Similarly, policymakers must recognise that news sources alone will not provide an adequate understanding of the abortion issue in legislation, and that it is the need of the hour to seek out trusted research institutions and policy intermediaries to help fill the knowledge gap left by dominant media coverage. According to the Abortion Act, a medical board must be established after 24 weeks to assess if any significant foetal abnormalities merits termination of the pregnancy. As a result, the abortion seeker is left at the behest of the medical board for the approval the termination of her pregnancy, thus putting her at risk of being denied abortion on “moral grounds” determined by the board’s bias.
“Lack of investment in terms of money, manpower, technology is the main hurdle towards safe and accessible abortion services. We need dedicated 24*7 abortion and contraceptive services in every district of India. This will change the face of women’s health in India. Unsafe abortion is a major contributor to maternal mortality leading deaths of young girls and women whom we are losing too soon. Remember each death due to unsafe abortion or unwanted pregnancy is a completely preventable death of an otherwise prefectly healthy young girl or woman who had her whole life ahead of her,” says Somya Gupta, a Delhi based obstetrician/gynecologist.
She further adds, “Our focus should shift to how to provide girls and women access to best and free contraceptive and abortion services so that they can avoid unplanned pregnancies and STDs. Abortion articles should avoid using words that add to stigma attached to sex and abortion. Healthcare journalists are better suited to write about abortion as they can differentiate between scientific and unscientific data related to abortion.”
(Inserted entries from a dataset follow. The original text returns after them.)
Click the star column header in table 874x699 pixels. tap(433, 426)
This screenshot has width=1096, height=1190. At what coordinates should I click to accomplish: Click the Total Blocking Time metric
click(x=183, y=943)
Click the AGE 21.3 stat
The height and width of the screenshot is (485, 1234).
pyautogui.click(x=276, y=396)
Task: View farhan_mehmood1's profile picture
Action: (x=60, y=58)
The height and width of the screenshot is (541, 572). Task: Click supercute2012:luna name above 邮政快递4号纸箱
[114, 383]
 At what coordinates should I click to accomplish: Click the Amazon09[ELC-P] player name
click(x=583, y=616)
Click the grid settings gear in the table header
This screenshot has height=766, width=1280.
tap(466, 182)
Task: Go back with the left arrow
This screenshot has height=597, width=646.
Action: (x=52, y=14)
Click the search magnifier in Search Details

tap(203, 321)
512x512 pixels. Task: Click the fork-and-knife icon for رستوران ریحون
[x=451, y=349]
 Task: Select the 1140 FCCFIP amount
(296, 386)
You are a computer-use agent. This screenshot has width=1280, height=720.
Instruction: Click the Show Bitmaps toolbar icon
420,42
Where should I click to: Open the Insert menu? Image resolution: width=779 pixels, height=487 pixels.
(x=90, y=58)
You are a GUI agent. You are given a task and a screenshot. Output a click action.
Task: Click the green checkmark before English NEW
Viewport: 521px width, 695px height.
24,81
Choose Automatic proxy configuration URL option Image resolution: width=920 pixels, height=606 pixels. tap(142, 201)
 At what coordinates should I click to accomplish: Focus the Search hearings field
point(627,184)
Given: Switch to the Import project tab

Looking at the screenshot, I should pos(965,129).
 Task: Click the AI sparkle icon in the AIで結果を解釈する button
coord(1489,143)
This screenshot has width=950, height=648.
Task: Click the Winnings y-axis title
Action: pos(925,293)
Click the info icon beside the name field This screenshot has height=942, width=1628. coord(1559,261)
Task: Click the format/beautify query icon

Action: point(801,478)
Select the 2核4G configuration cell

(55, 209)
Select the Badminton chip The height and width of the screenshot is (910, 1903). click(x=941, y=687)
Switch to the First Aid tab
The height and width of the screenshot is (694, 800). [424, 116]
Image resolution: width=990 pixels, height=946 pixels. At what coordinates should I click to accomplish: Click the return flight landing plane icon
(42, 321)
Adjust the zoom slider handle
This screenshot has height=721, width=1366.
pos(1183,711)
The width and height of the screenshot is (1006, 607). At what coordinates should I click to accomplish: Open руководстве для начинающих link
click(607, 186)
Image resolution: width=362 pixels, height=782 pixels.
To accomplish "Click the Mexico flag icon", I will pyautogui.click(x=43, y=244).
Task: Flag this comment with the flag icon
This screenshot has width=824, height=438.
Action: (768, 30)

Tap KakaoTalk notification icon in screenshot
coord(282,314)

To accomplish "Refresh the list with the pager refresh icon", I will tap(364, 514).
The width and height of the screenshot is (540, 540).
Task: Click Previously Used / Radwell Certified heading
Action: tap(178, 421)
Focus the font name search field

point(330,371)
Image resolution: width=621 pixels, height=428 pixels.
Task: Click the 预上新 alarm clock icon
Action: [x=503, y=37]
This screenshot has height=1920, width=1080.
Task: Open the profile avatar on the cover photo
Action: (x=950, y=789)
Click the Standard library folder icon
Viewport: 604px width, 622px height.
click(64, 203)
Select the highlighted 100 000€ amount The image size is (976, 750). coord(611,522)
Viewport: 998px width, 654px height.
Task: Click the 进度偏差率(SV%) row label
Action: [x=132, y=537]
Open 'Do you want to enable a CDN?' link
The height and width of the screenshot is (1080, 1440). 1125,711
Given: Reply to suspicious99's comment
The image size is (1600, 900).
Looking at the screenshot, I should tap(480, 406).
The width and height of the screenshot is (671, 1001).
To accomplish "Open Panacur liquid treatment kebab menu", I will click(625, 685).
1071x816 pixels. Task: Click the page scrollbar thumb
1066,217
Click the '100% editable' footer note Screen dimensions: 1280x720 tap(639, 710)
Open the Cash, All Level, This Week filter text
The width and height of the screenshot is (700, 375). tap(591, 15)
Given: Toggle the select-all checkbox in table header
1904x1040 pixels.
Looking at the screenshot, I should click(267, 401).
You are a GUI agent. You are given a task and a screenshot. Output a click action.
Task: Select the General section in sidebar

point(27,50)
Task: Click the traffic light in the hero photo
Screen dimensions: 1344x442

There are several recommendations for reporters, producers and writers in media to improve their coverage of abortion to humanise the issue – they should consult medical specialists and base their articles on the understanding that pro reproductive-choice policies enjoy majority support and to avoid deploying inflammatory anti-choice rhetoric without delivering contextual relevance.
In order to enhance the accuracy and objectivity of media coverage in an emotionally charged argument, they should henceforth, mindfully engage using terms such as “abortion-rights advocates” and “reproductive choices” instead of phrases that insinuate criminality such as “opponents of life”, “No to Motherhood” etc.